Start of DATA SHOWN

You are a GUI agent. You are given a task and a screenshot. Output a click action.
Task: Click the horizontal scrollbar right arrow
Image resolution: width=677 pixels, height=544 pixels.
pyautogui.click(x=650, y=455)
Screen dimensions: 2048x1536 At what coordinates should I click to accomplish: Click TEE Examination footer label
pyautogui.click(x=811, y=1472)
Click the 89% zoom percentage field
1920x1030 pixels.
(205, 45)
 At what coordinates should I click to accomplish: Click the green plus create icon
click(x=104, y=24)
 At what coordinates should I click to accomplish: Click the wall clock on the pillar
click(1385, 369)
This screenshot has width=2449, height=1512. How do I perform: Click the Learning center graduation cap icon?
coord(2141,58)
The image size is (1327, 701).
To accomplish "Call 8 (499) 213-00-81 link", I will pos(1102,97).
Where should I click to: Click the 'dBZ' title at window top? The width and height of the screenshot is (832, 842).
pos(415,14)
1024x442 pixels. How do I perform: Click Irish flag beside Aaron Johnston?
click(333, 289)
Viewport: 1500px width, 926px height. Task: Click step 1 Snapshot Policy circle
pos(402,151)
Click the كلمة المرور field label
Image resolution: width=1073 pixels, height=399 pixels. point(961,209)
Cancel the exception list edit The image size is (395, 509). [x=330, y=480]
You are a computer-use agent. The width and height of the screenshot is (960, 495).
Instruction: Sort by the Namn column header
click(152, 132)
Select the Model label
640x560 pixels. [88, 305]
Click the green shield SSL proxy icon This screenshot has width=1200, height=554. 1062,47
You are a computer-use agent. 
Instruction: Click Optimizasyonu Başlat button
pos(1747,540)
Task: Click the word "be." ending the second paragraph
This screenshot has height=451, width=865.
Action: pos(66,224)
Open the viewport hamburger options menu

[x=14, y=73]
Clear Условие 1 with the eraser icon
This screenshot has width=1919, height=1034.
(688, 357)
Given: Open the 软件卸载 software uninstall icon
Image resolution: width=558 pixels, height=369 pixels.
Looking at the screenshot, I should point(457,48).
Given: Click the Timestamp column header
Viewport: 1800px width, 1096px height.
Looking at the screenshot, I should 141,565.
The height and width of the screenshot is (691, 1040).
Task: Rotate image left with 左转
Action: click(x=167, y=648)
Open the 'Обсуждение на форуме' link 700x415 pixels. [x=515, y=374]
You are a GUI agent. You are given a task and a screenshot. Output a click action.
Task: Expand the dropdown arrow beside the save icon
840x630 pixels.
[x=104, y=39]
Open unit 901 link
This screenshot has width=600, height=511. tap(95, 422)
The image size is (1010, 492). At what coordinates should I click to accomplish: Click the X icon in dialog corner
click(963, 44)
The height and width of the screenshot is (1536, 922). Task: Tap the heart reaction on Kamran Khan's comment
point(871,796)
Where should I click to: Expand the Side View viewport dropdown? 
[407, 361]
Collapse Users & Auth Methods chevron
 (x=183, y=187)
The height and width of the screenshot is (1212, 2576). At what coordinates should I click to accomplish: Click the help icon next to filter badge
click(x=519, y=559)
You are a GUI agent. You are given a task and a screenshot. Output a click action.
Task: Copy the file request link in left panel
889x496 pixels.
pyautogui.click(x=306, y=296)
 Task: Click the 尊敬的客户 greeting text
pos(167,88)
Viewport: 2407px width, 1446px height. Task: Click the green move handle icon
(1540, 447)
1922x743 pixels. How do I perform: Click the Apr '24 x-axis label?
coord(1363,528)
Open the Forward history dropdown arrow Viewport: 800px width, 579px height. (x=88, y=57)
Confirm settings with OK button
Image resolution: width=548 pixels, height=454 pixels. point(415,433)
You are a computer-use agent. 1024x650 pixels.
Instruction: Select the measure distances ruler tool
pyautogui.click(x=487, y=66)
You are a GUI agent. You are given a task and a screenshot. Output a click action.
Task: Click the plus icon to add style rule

End of DATA SHOWN

SHORT EXERCISE = Reproduce the material above verbatim, beginning at its first line and stopping after the line that contains "click(x=104, y=24)". Include both of these lines.

EXERCISE ANSWER =
You are a GUI agent. You are given a task and a screenshot. Output a click action.
Task: Click the horizontal scrollbar right arrow
Image resolution: width=677 pixels, height=544 pixels.
pyautogui.click(x=650, y=455)
Screen dimensions: 2048x1536 At what coordinates should I click to accomplish: Click TEE Examination footer label
pyautogui.click(x=811, y=1472)
Click the 89% zoom percentage field
1920x1030 pixels.
(205, 45)
 At what coordinates should I click to accomplish: Click the green plus create icon
click(x=104, y=24)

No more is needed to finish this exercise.